*Source text*.
Liverpool Josh Graham was an artist whose work will never be seen in any gallery, whose drawings won’t be on display in any museum or sell out a show.
Josh died by suicide at 17 before he even graduated from high school.
“He’d been seen [by mental health professionals] several times, but it’s so difficult to diagnose in a young person,” said his mother, Debra Graham. “There wasn’t enough time for him to get a true diagnosis.”
In the weeks and months after his death, Graham sought answers and a way to channel her grief into something positive. She found the American Foundation for Suicide Prevention, with which she is now actively involved, and the Out of Darkness Walks, which seek to raise awareness about mental illness and suicide prevention.
“One day, I got a brochure in the mail, and I thought it was just junk mail,” Graham said. “I went to toss it out but the word ‘suicide’ caught my eye. It was telling me about the first Out of Darkness Walk in Long Island, and the date was significant – it was held on Josh’s 19th birthday.”

*The task*. In the text about Josh Graham, rewrite the part between "In the weeks" and "and suicide prevention.", inclusive, changing "grief" to "sorrow".

Records from a data collection
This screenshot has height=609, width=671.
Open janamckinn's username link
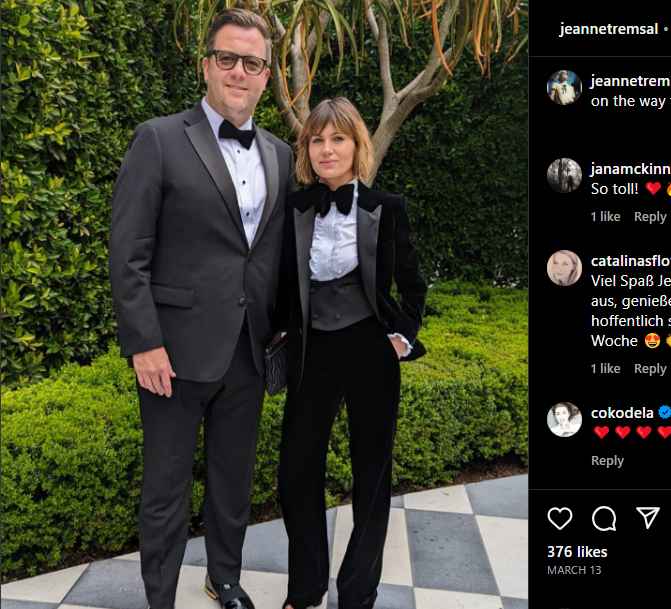(x=630, y=168)
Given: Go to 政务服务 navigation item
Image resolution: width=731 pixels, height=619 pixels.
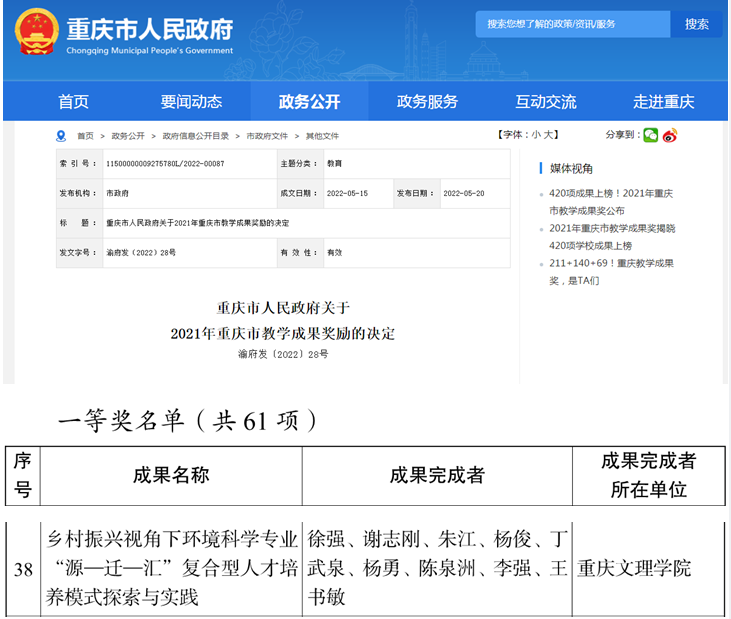Looking at the screenshot, I should (x=427, y=101).
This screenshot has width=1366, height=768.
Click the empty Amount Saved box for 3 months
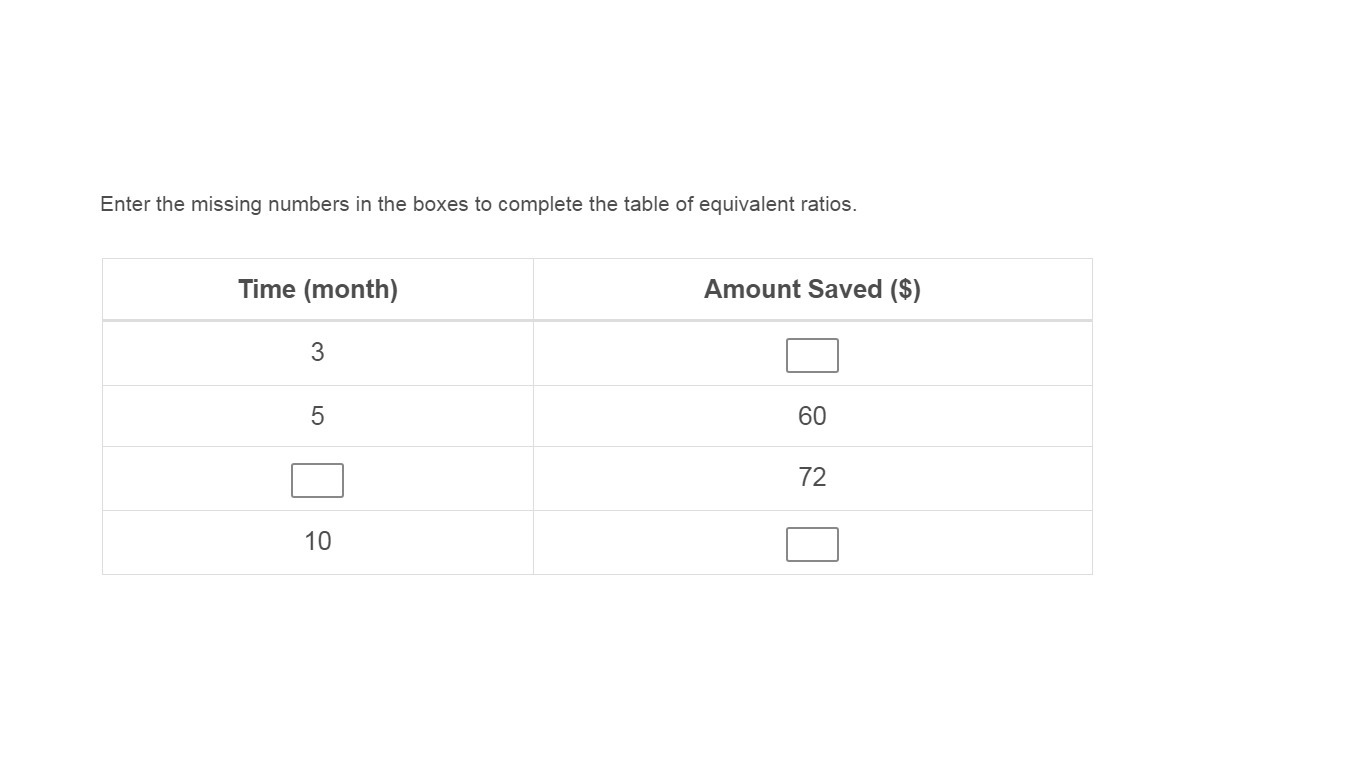[x=812, y=355]

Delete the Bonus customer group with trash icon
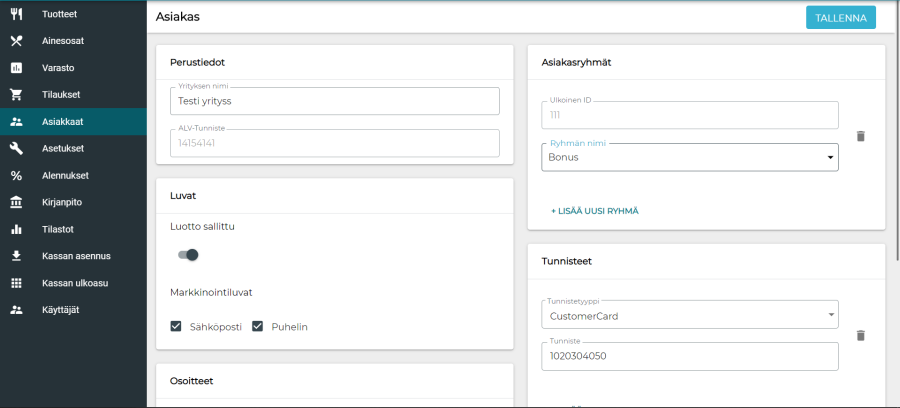[x=860, y=136]
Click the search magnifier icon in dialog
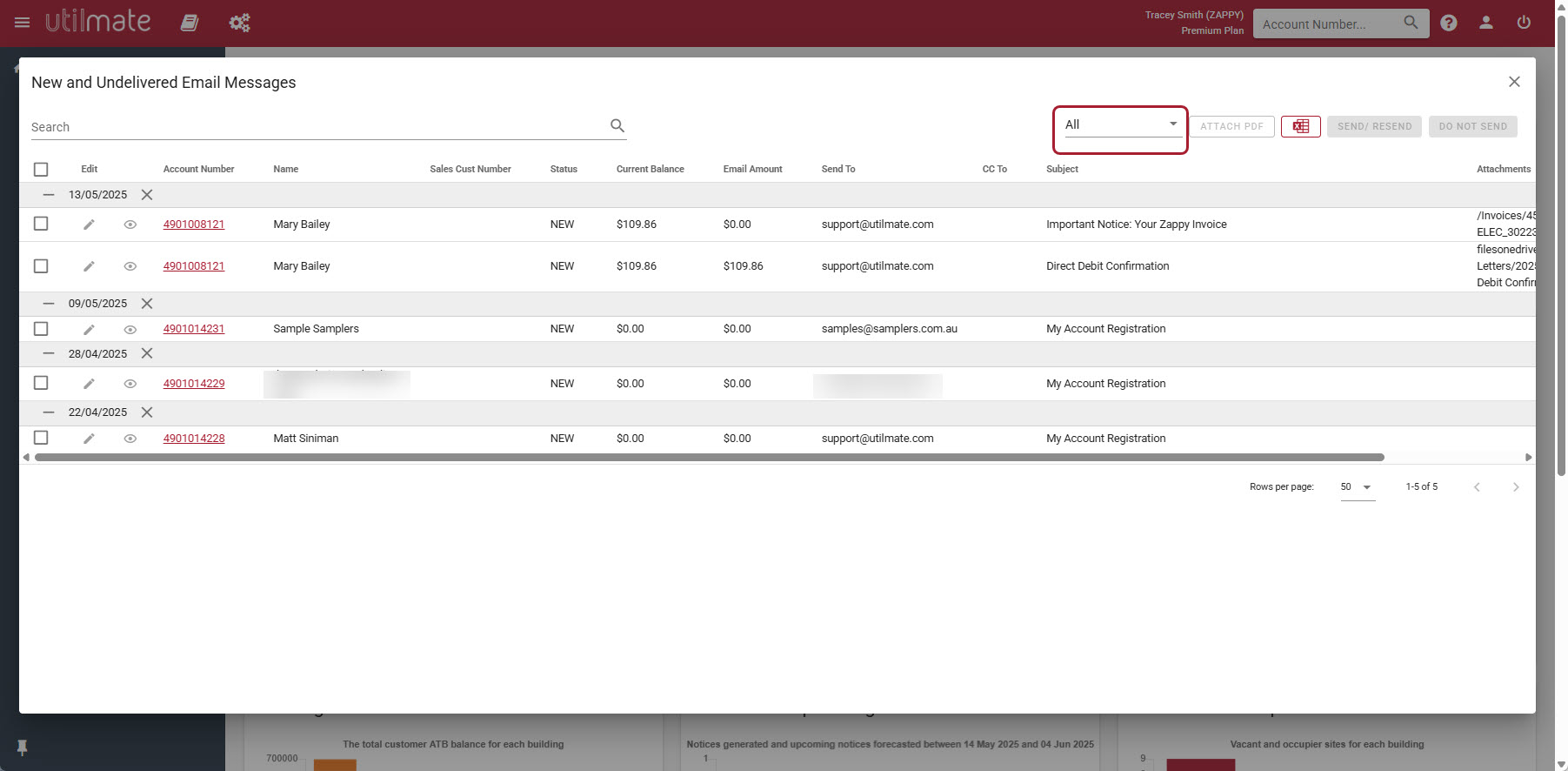The width and height of the screenshot is (1568, 771). (617, 126)
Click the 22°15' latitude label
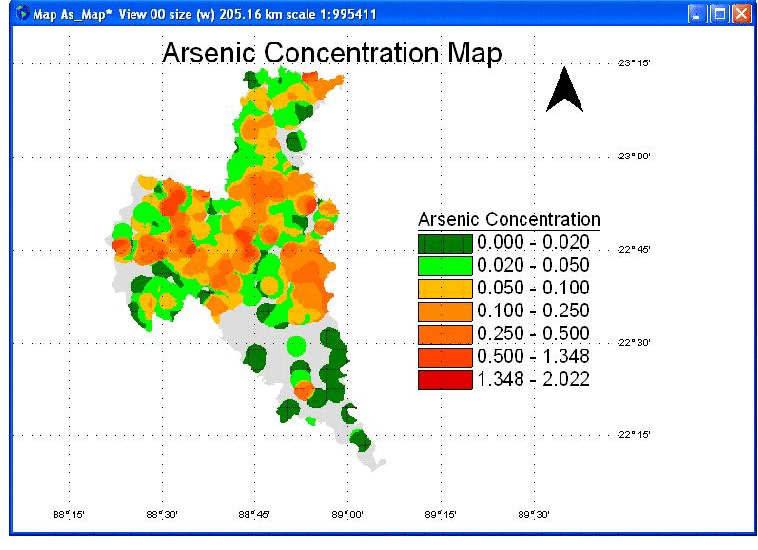 (x=634, y=435)
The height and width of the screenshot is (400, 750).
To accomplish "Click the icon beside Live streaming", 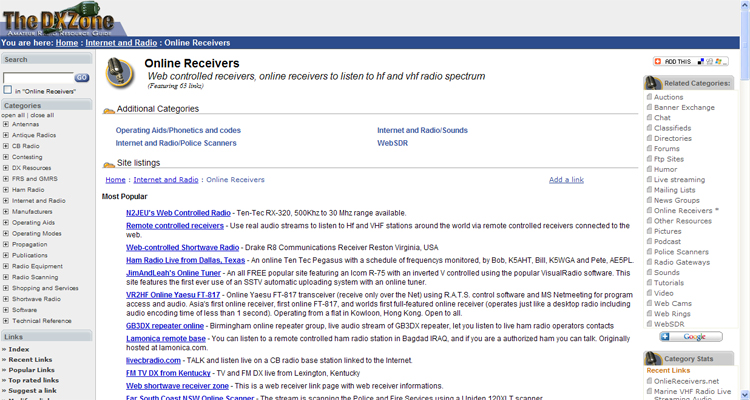I will pos(647,179).
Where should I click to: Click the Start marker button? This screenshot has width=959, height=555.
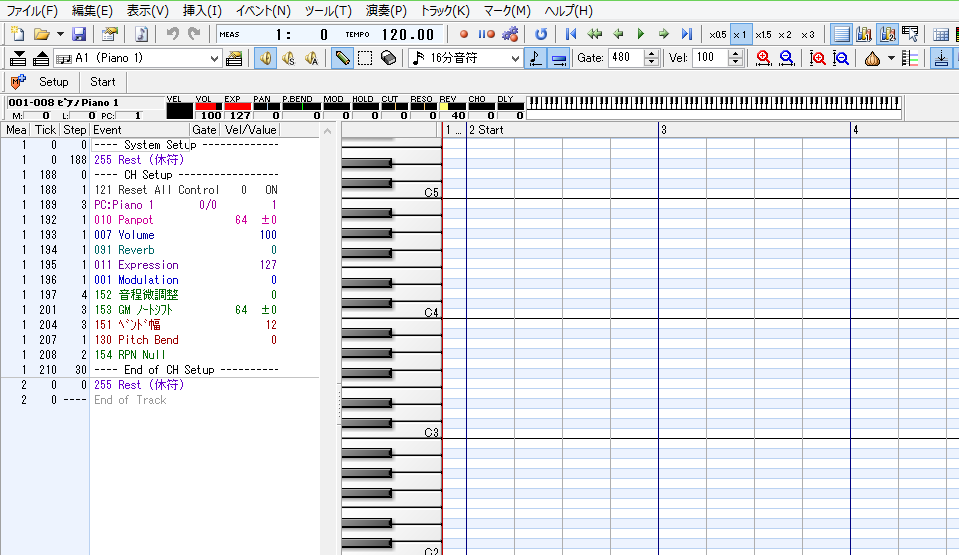click(x=103, y=82)
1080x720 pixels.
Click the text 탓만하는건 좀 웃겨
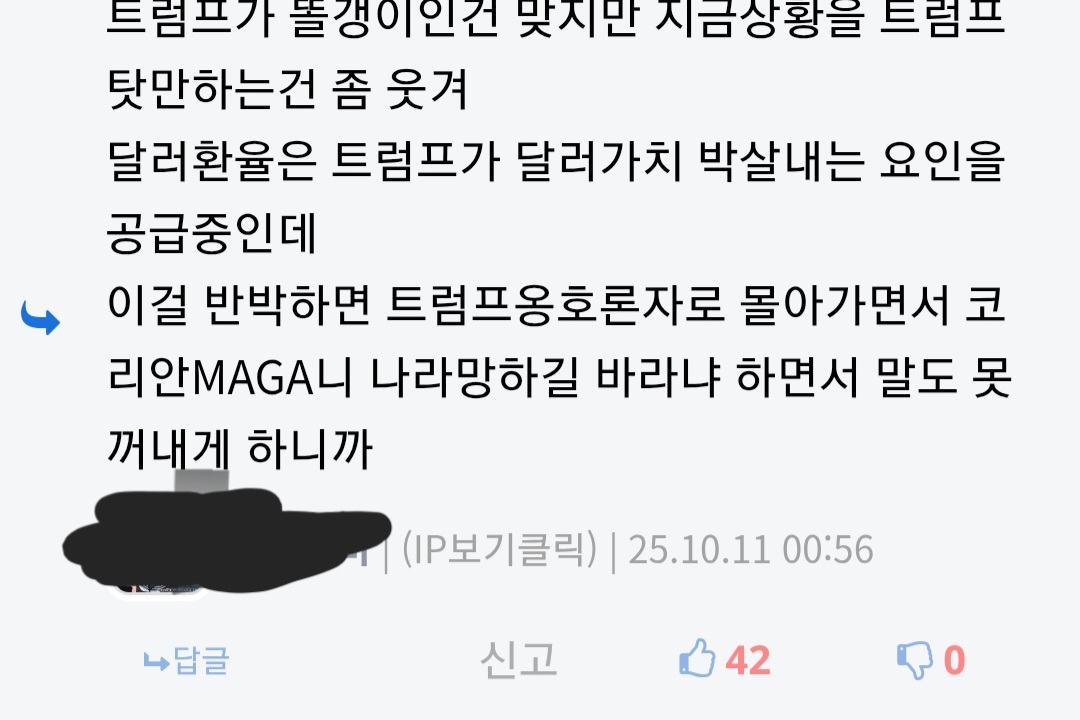pos(288,90)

*Task solution*.
In the weeks and months after his death, Graham sought answers and a way to channel her sorrow into something positive. She found the American Foundation for Suicide Prevention, with which she is now actively involved, and the Out of Darkness Walks, which seek to raise awareness about mental illness and suicide prevention.